Problem requirements – Lines holding the string "legend": copy each one from the listing below.

Entries provided –

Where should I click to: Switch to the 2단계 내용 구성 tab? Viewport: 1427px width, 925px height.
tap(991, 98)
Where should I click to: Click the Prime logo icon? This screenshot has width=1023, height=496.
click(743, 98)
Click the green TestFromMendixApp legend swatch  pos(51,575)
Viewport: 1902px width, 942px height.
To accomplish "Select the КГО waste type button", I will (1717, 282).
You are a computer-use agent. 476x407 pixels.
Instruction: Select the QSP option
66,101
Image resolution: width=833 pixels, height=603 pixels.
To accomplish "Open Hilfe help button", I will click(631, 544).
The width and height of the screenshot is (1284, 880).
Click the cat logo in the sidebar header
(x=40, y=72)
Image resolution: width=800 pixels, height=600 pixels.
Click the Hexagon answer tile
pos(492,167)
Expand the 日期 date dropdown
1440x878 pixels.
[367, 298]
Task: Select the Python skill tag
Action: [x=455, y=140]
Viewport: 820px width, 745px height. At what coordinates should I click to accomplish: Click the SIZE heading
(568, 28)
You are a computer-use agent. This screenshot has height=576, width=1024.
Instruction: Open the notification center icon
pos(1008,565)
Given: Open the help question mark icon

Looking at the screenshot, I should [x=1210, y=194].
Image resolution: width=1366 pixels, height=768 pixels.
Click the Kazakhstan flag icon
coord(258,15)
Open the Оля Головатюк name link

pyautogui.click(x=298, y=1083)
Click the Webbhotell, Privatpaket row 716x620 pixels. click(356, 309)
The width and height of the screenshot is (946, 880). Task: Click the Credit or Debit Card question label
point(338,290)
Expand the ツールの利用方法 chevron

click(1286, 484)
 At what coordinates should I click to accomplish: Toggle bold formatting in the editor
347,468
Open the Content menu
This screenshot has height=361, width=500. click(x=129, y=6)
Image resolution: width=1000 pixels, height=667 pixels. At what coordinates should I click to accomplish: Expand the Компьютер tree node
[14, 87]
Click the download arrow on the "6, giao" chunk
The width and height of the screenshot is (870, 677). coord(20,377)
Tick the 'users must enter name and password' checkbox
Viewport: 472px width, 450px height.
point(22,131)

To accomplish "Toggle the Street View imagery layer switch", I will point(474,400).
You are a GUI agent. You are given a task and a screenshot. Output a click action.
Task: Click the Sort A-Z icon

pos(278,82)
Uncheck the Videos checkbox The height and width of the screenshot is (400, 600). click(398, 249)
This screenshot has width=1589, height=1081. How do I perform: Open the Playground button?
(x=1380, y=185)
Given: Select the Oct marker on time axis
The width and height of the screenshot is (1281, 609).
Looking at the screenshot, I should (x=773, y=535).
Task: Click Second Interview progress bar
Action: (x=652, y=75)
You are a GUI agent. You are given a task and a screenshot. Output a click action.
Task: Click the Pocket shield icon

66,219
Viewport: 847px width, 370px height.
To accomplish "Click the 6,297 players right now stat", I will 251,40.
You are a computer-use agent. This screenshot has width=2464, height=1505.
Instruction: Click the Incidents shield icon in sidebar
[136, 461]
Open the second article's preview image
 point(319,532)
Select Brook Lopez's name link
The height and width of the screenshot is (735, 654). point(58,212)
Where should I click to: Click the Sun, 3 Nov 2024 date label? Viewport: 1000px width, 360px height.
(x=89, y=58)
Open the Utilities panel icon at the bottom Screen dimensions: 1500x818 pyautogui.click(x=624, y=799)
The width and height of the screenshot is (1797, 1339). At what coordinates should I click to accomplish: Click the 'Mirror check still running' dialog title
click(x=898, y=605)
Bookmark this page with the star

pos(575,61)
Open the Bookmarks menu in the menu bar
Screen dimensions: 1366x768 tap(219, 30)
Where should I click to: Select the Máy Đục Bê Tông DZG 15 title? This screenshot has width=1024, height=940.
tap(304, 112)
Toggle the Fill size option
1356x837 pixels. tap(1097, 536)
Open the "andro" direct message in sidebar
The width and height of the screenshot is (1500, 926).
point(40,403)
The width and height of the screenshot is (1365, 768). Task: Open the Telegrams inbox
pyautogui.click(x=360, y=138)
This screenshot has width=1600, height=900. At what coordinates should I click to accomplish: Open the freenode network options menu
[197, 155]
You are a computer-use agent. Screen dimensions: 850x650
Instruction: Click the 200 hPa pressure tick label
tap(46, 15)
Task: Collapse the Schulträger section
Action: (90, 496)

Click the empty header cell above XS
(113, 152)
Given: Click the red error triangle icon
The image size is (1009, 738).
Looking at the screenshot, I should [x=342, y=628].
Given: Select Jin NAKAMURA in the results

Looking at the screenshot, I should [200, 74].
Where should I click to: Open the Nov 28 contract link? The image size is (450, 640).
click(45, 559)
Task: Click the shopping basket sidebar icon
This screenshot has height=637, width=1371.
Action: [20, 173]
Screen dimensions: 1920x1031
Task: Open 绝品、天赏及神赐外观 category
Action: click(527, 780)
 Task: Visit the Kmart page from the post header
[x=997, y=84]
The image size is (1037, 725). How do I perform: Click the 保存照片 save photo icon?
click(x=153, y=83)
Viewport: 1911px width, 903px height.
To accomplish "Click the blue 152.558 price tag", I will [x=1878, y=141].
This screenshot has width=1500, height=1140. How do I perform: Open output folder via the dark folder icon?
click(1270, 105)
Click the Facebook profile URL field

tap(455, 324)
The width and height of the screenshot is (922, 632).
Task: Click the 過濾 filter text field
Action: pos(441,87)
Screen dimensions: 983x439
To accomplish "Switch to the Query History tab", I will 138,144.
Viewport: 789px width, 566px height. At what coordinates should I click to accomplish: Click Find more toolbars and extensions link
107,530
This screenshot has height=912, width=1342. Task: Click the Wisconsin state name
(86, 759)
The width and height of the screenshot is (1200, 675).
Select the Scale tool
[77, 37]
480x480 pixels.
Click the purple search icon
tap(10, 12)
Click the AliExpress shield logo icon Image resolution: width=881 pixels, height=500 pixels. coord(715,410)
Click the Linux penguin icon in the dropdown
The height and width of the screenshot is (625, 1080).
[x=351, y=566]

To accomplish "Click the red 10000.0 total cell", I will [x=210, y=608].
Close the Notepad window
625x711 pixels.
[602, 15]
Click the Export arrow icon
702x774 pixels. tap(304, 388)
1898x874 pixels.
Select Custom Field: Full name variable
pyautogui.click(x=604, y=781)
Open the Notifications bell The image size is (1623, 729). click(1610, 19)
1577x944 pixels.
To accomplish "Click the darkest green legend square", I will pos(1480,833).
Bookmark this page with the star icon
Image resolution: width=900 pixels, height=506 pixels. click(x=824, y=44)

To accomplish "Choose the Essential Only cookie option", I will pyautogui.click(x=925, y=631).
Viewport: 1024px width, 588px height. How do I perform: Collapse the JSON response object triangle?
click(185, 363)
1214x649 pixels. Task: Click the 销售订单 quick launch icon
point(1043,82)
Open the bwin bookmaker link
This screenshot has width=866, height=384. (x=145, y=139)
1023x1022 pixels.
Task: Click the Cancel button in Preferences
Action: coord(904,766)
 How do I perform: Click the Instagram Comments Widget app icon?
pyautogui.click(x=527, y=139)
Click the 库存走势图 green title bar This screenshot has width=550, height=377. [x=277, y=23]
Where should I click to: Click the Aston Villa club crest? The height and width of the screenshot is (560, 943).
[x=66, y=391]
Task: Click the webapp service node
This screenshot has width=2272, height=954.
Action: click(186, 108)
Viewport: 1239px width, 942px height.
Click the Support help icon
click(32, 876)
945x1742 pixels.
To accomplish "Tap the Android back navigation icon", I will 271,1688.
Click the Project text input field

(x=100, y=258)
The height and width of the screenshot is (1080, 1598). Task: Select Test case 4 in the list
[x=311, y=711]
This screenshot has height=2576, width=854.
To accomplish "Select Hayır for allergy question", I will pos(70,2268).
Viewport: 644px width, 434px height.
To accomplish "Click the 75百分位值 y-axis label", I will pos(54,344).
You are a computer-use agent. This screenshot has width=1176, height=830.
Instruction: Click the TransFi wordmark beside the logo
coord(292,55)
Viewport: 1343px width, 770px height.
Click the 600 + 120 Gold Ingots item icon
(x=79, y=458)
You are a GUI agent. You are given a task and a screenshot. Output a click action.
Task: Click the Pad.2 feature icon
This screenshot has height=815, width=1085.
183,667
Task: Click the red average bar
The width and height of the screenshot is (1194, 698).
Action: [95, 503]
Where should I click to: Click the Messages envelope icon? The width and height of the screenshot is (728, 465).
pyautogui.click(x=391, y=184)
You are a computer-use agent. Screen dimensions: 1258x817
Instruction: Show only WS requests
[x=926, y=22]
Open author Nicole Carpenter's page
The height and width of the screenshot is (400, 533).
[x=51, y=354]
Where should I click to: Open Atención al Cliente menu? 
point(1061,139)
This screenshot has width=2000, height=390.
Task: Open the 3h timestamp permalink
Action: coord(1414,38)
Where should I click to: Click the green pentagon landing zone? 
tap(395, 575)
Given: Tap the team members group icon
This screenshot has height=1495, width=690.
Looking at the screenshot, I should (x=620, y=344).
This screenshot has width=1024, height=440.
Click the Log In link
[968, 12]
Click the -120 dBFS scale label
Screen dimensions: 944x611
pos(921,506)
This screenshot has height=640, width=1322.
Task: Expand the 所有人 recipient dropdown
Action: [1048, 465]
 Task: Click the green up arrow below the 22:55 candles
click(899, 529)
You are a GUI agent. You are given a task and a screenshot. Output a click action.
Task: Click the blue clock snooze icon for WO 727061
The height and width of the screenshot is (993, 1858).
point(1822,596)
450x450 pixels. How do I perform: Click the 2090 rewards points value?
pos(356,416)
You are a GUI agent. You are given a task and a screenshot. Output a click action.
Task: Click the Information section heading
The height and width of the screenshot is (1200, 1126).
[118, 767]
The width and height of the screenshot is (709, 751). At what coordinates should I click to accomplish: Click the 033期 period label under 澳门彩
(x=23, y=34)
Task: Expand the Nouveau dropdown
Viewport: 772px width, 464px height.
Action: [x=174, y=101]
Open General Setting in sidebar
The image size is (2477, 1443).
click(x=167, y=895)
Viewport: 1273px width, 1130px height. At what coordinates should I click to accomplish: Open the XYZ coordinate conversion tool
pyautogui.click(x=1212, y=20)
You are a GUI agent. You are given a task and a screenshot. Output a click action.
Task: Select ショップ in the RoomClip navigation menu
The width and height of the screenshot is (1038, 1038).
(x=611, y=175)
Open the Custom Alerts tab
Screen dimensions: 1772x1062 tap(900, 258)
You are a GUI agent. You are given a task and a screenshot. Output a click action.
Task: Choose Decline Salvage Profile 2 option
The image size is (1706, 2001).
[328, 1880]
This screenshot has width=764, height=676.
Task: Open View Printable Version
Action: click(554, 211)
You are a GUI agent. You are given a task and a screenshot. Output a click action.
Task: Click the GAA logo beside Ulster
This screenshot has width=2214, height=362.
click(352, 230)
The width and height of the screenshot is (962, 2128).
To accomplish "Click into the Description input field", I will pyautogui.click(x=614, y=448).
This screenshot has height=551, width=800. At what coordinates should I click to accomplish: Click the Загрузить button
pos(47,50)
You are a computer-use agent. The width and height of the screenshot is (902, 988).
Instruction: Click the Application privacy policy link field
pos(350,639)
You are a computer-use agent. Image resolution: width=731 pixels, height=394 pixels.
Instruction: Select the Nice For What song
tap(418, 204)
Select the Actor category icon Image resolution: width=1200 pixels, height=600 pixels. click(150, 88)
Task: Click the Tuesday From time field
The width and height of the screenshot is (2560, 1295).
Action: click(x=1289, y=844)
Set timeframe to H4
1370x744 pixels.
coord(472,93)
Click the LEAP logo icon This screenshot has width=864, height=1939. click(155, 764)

Your response –
Click the green TestFromMendixApp legend swatch  pos(51,575)
To accomplish "Click the darkest green legend square", I will pos(1480,833).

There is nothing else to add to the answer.